The much-awaited Decree No. 2017-159 of February 9, 2017 on digital advertising services (the “Sapin Decree”) has entered into force as of January 1, 2018.

This Decree adapts the rules of the French Sapin law of January 29, 1993 – originally introduced for traditional media, i.e. television, radio and press – to digital media and constitutes a clear step forward in terms of transparency in the digital advertising sector. Its impact will be particularly felt in the interpretation and enforcement of audit clauses in advertiser/media agency agreements requiring transparency across all media platforms.

However, the conditions of implementation of the Sapin Decree raise some unanswered questions in practice that the French Competition Authority has asked the government to clarify.

Background

The French digital media market was estimated at more than 4 billion euros in 2017, and has therefore become the leading advertising media, ahead of television advertising. The magnitude of abusive practices in this sector have led the French legislator to take over and to extend the scope of the Sapin law to digital media (Macron law No. 2015-990 of August 6, 2015). While not behind the change, the 2016 K2 Intelligence report commissioned by the U.S. Association of National Advertisers on media transparency cited a variety of non-transparent transactions in media buying that will no longer be shielded from discovery under the new law.

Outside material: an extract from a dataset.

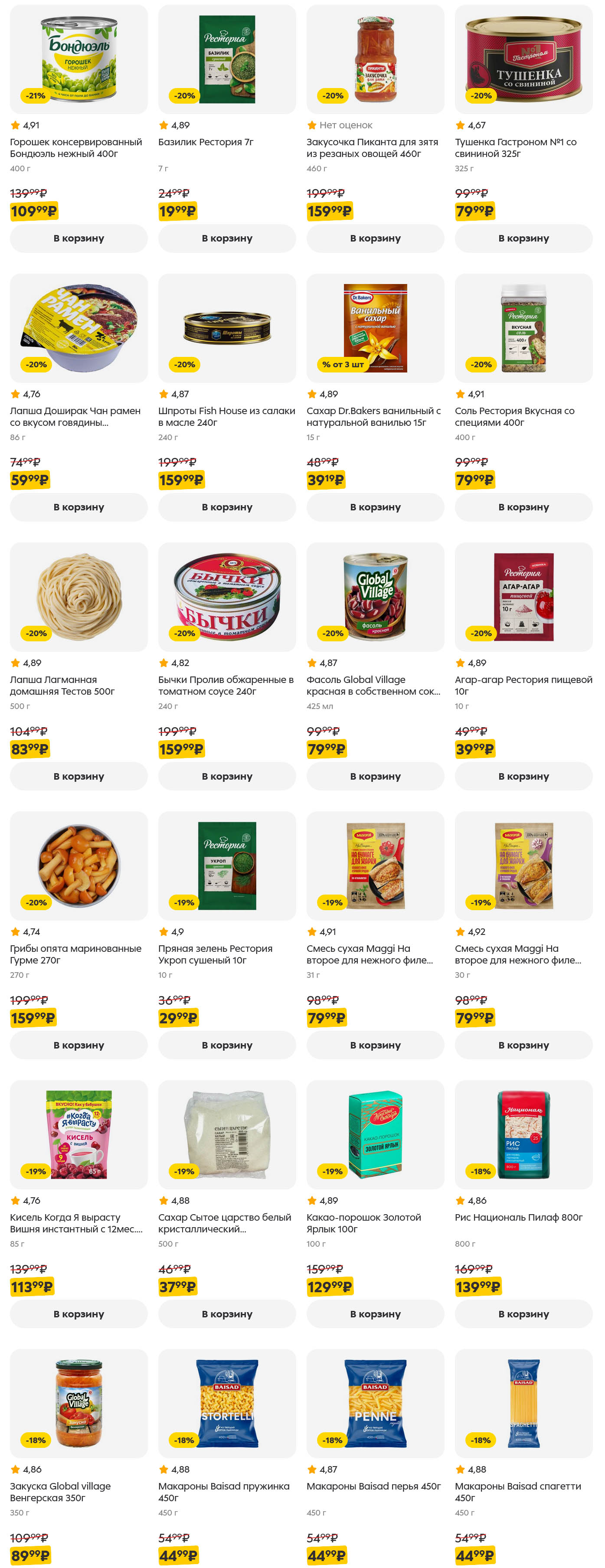Image resolution: width=605 pixels, height=1568 pixels.
Task: Click the star icon beside rating 4,67
Action: [x=460, y=125]

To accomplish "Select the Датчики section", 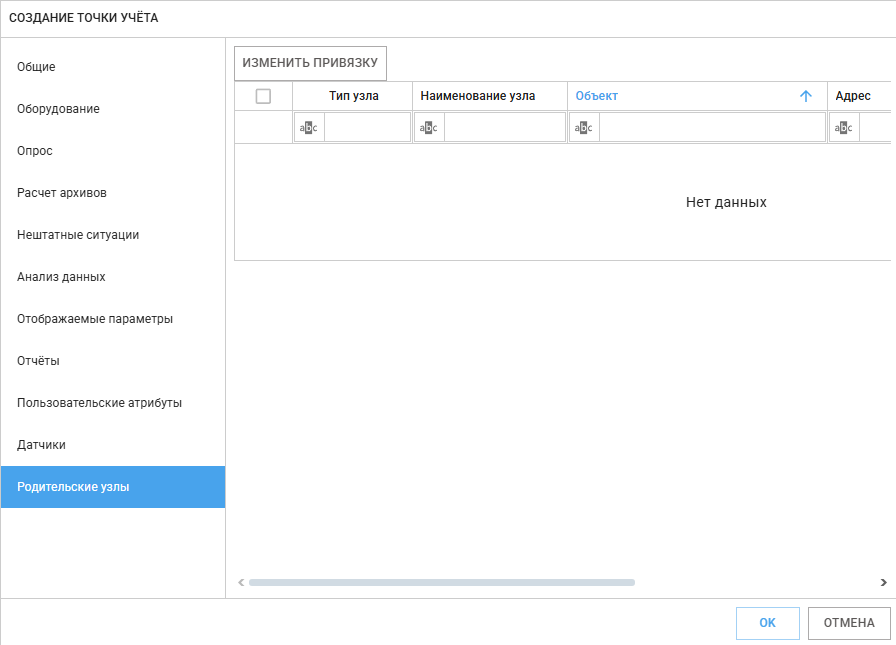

18 months later, the government adopted the Sapin Decree in order to define the contours of the principle of transparency, which is now applicable to transactions in the digital media market.

The adoption of the Sapin Decree was much-awaited by French advertisers. It extends the French legislator’s fight against the opaque pricing practices to the various intermediaries providing online advertising services.

Merits of the new regulations

With the recent entry into force of the Sapin Decree, sellers of advertising space established in France – as well as those established in another EU or EEA Member State, insofar they are not subject to similar obligations, are now subject to a reporting obligation towards advertisers on the global campaign price and on the unitary price of each advertising space, including the date and place of diffusion of the advertisements. This new requirement includes any heretofore undisclosed rebates or other incentives received by media buying agencies that have previously not been disclosed to advertisers.

In addition, in case of digital advertising campaigns that rely on real-time services purchasing methods, the sellers of advertising space are required to provide advertisers with information on the actual implementation and the quality of their advertising services, as well as on the ways and means used in order to provide adequate protection of the image of the advertiser.

Grey areas to be clarified

Following a vast sector-specific investigation into online advertising, the French Competition Authority (the “FCA”) has made public an opinion No. 18-A-03 on March 6, 2018 regarding data exploitation in the online advertising sector (the “Opinion”).

This Opinion outlines the necessity to develop a legislative framework which will allow publishers and advertisers to benefit from a high level of transparency in their relations with advertising intermediaries and content distribution platforms.

Regarding the new Sapin Decree, the FCA notes that the law gave rise to different interpretations between advertisers, publishers and technical intermediaries. In that respect, the FCA expresses doubts as to whether a publisher of a website or an agency could be considered as a seller of advertising space within the meaning of the Sapin Decree. If not deemed a seller, then the law may not apply.

The differing interpretations in the context of digital advertising is notably due to the fact that there is a considerable number of intermediaries which are likely to be involved in a digital advertising campaign (such as platforms, trading desks, demand side platforms “DSP”, supply side platforms “SSP”, etc.). Indeed, in the online advertising market, the relations between advertisers and digital media owners are rarely direct, as advertising professionals with varied roles often intervene between them. The qualification of these numerous actors under the Sapin Decree remains uncertain and needs to be clarified.

The FCA is also concerned about the scope of the exclusion according to which the reporting requirements introduced by the Sapin Decree are not applicable to media owners (and their agencies) established in another EU or EEA Member State, provided that they are subject to “equivalent reporting duties” in their Member State of origin. The FCA outlines that this concept may be too vague and could lead to significant differences of interpretation and thresholds, depending on the jurisdictions. Therefore, a clarification of the term of “equivalent reporting duties” is necessary, according to the Opinion.

Finally, the FCA criticises the French lawmakers for not taking into account all transparency issues in the digital advertising sector and, in particular, for failing to regulate publishers’ access to campaign data. According to the FCA, the intermediaries used by the publisher to sell parts of its advertising space should also be subject to specific reporting obligations.

Expected actions from the French Government

There is no doubt that the aforementioned grey areas call for clarification.

The French government, fully aware of the difficulties, has indicated a willingness to provide further advice in order to clarify several points of the Sapin Decree and to specify the conditions for its implementation.

The future developments on this topic should therefore be closely monitored.